(If you can not see following images, please just download the zip file of the github project and find the images inside.)
metaCAT is an open-source web-based annotation tool designed specifically for developing task-oriented dialogue data. metaCAT is developed by Huawei AI Application Research Center. metaCAT extends LIDA by contributing additional key useful features including:
- comprehensive metadata annotation coverage to the domain, intent, slot and span information w.r.t. each dialogue turn;
- real-time annotation constraint-checking to ensure data quality;
- ASR paraphrasing to speed up an annotator's data input process and increase the diversity of utterances.
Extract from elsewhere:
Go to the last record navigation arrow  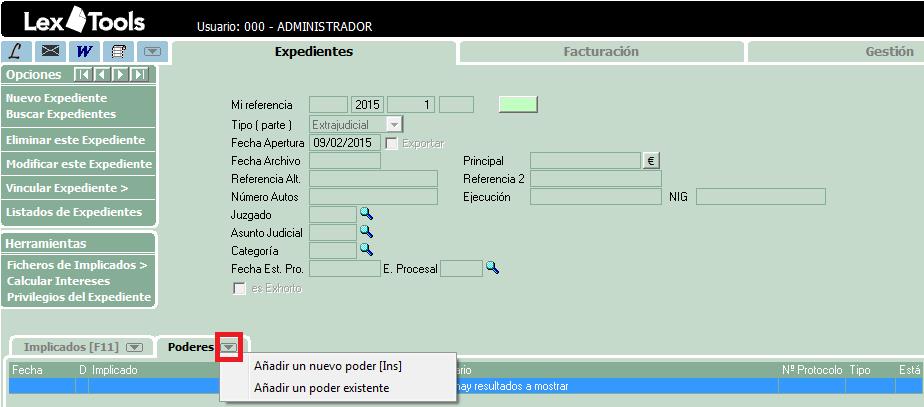click(x=139, y=75)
We released a short video clip for metaCAT at https://youtu.be/07_PWD4_c4E and our submission to AACL-IJCNLP2020 as DEMO paper has been accepted: http://aacl2020.org/program/accepted/
Using metaCAT and some rule-based data cleaning works, we've upgrade the famouse goal-oriented dialogue dataset MultiWOZ to 2.3 version. Please download paper from https://arxiv.org/abs/2010.05594 and the dataset from https://github.com/lexmen318/MultiWOZ_2.3.
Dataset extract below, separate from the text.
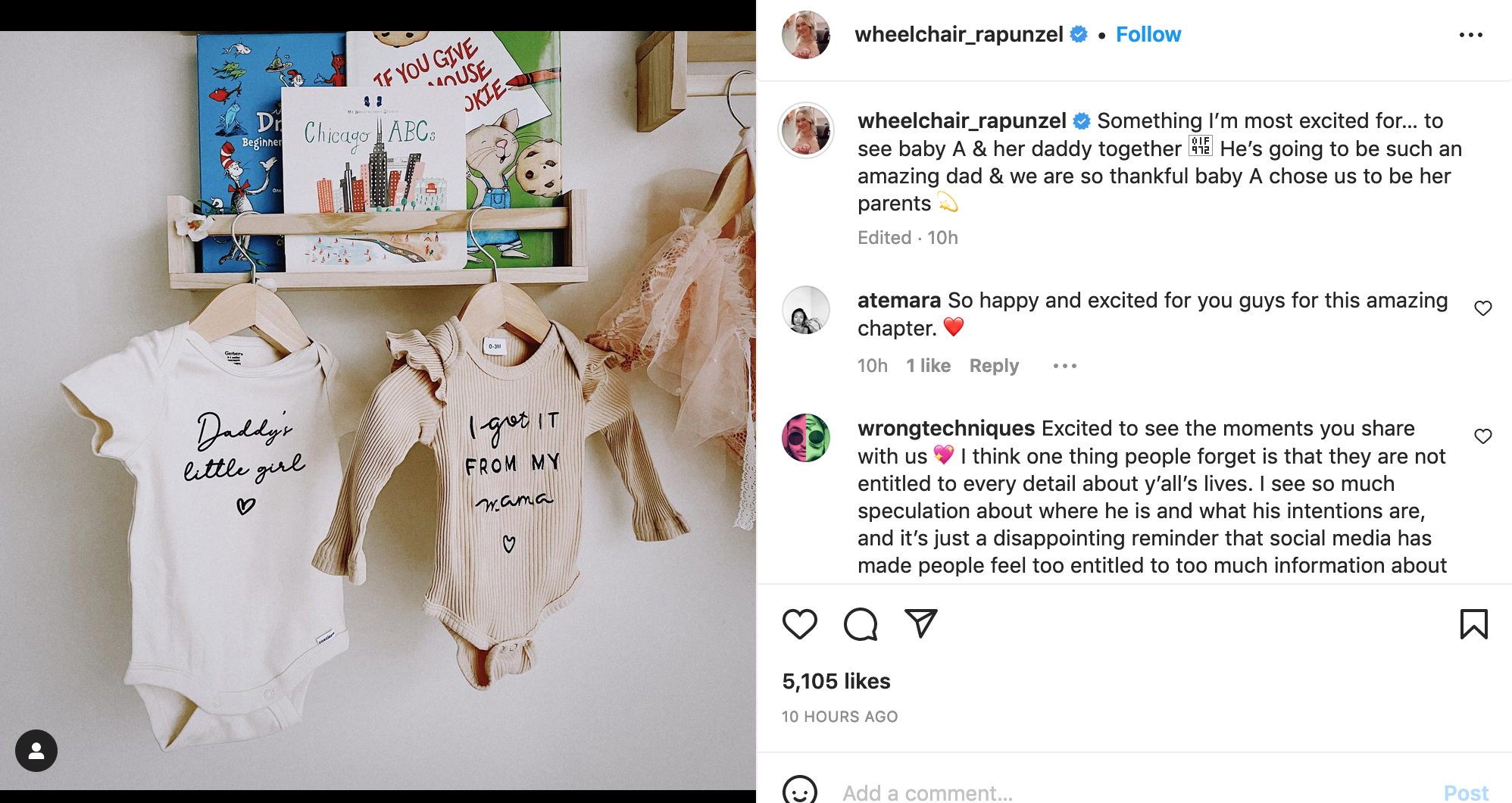Follow wheelchair_rapunzel
The image size is (1512, 803).
pos(1148,35)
Metadata is a segment of data used to describe the dialogue domain, intention, and slot annotation system. It is stored in JSON format and determines the optional service domains on the user side and system side, slots in each service domain, valid slot-values in each slot, and allowed intents.
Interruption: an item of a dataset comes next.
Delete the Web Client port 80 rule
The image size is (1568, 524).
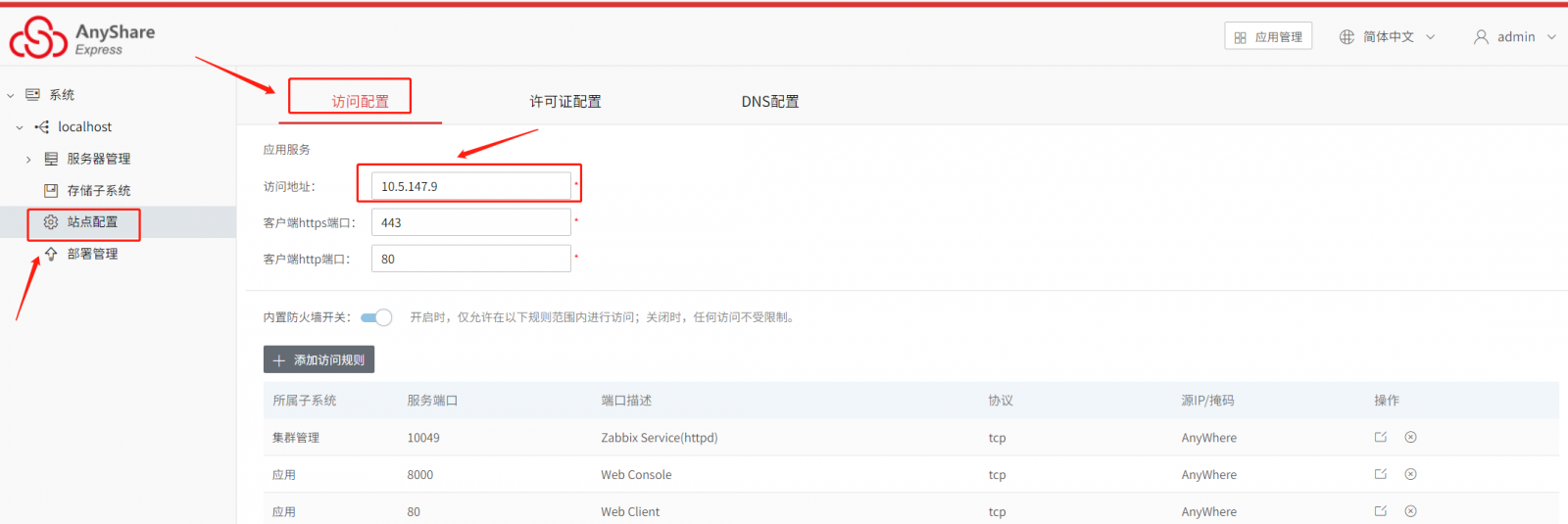[1410, 511]
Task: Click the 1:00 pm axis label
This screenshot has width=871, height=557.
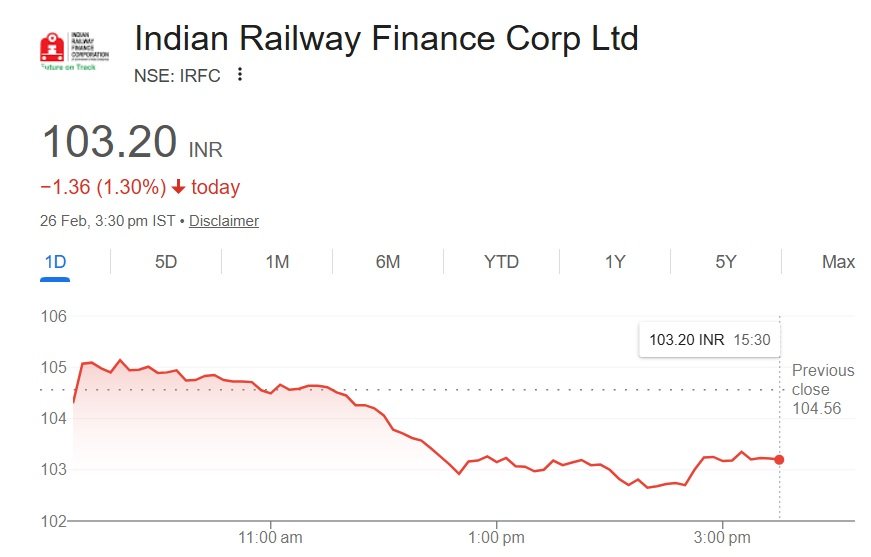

General: This type of domain contains only some intent without actual slots, such as "Thank" and "Bye", etc.
Service Domain: These types of domain contain some specific intents with slots, e.g. "Hotel" and "Restaurant". Generally, a dialogue involves one service domain. However, in a few cases, it may involve two service domains, e.g. "Hotel" and "Taxi".
Intent: It represents the intent expressed in each utterance. It is possible that one utterance contains multiple intents.
Slot: It indicates the key information carried by the intent. Non-enumerated slots are usually one word or short segment of text taken from the original utterance text. Enumerated slots only have some specific slot-values and may not appear in the utterance text of the dialogue.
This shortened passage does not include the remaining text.